__Explore the material__.
[a] Could you reproduce the stretch of the Virtualis launch announcement from "While many online" through "from the start.", substituting "seminar discussion" for "Socratic dialogue"?
[b] Can you pick up the Virtualis launch announcement where it stops and write the next part?

__Excerpt provided__.
- - -
Virtualis Launches in Utah: A New Chapter in Classical Education and Health Formation

Utah — May 2025 — Virtualis Online School has officially opened enrollment for the 2025–2026 school year, bringing a one-of-a-kind K–12 education model to Utah families. Designed for the modern world but grounded in timeless truth, Virtualis combines accredited classical instruction with a first-in-the-nation health and formation curriculum—one that treats the body not as a side note, but as a foundational part of what it means to be human.

While many online schools focus on convenience or career prep, Virtualis offers something deeper: formation. Built on a partnership with Great Hearts Online (GHO), a leader in accredited classical education, Virtualis delivers a rigorous academic program rooted in the Western tradition. Students read great books, study logic and Latin, and engage in Socratic dialogue under the guidance of expert instructors. GHO’s curriculum and credentialing ensure academic excellence and transferability across state and college systems, giving families confidence from the start.

But what sets Virtualis apart is what happens beyond the classroom. Through the Vitae Formation program, students encounter health as a liberal art—not as compliance or biology, but as a discipline of freedom. They learn the science of the body alongside the virtues that govern its care: temperance, resilience, stewardship, rest. Whether exploring nutrition, sleep, movement, or emotional regulation, students are taught to see their physical selves as meaningful, moral, and part of a greater calling.

This holistic vision is more than theory. Virtualis is building pathways for students who may be called to vocations in medicine, nursing, physical therapy, counseling, or bioethics—not through a pre-professional track, but through a formation of imagination, clarity, and service. With guidance from licensed providers like Proffesor Dana Rodriguez PNP, PhD, the program offers medically informed instruction and optional telehealth consultations for students and families who desire a more integrated support system.
- - -
__Material provided__.
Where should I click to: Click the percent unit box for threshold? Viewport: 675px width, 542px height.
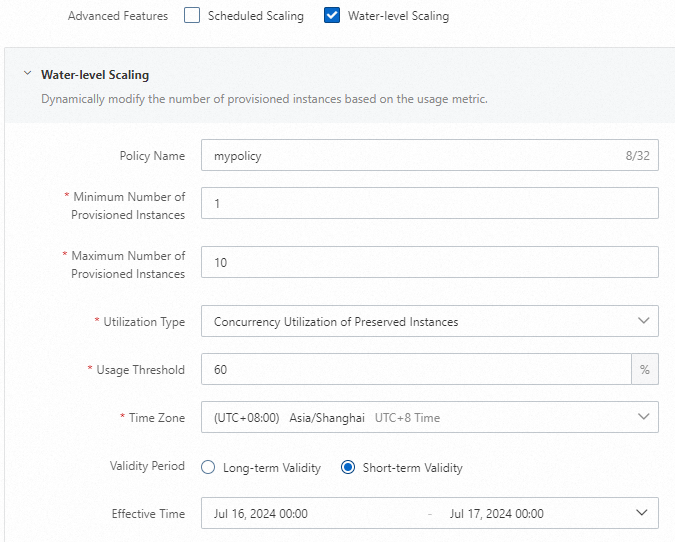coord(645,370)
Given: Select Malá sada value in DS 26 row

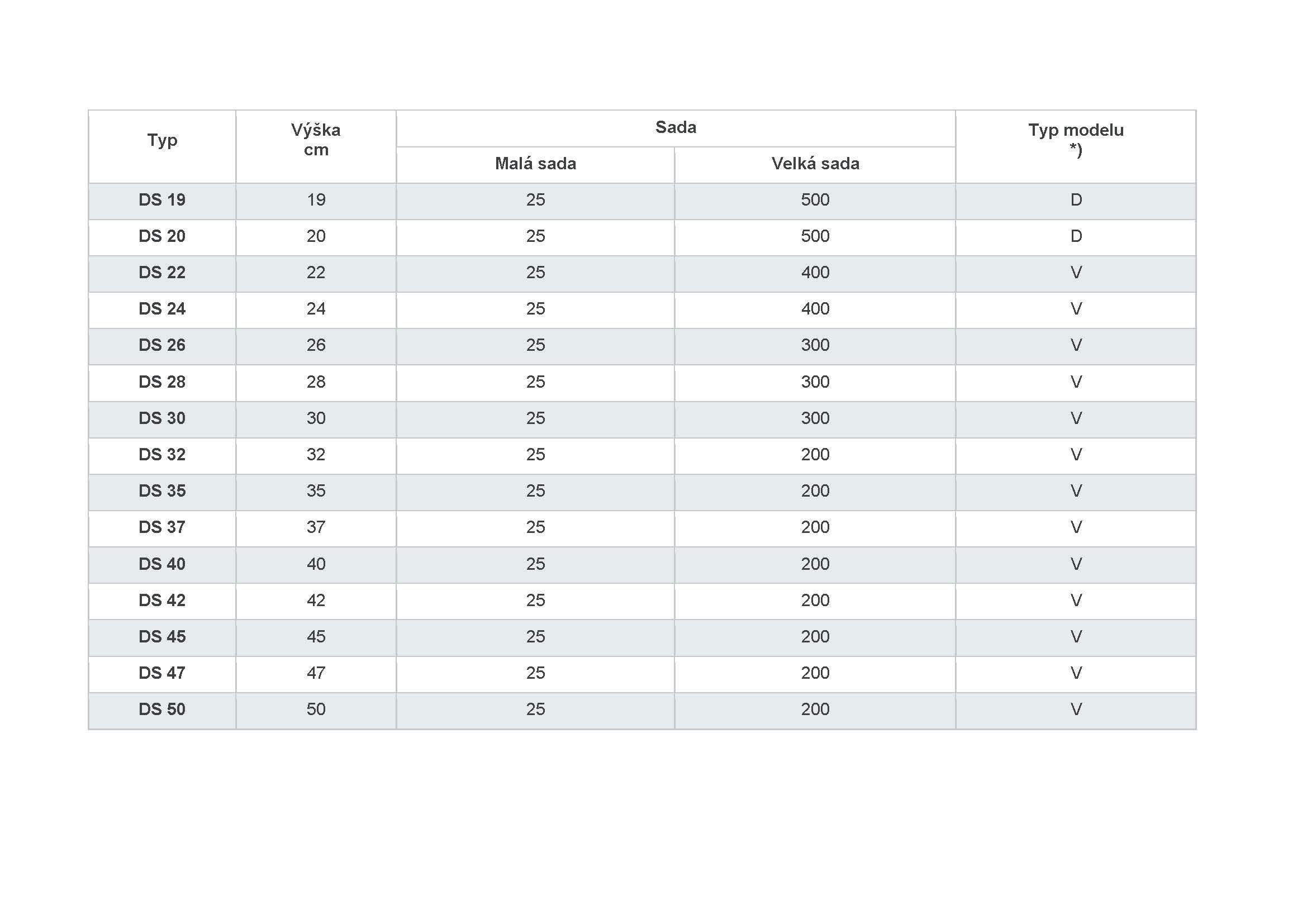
- - -
__Your responses__.
[a]
While many online schools focus on convenience or career prep, Virtualis offers something deeper: formation. Built on a partnership with Great Hearts Online (GHO), a leader in accredited classical education, Virtualis delivers a rigorous academic program rooted in the Western tradition. Students read great books, study logic and Latin, and engage in seminar discussion under the guidance of expert instructors. GHO’s curriculum and credentialing ensure academic excellence and transferability across state and college systems, giving families confidence from the start.

[b]
Select concierge-based telemedicine services—designed for issues that directly impact learning, development, or behavior—may qualify for Utah’s Empowerment Scholarship Account (ESA) funding, allowing families to tailor their support based on need and budget. These visits are not required, but they represent a profound shift: an education model that forms the soul and supports the body, without separating the two.

Virtualis will launch with grades K–5 in its inaugural year, adding grades 6–8 in 2026–2027 and high school grades one year at a time thereafter. Though students may join at any grade, Virtualis encourages early enrollment for families who want to grow in the model from the start. Older siblings in grades 6–12 may be admitted on a case-by-case basis, depending on available seats and student readiness.

Virtualis Arizona is also starting this coming year. With future expansion planned for Wisconsin and Texas, Virtualis represents the beginning of a national vision: an online classical education that forms the whole child—mind, body, and soul—while supporting families in their primary role. It is not just school online. It is school rightly ordered.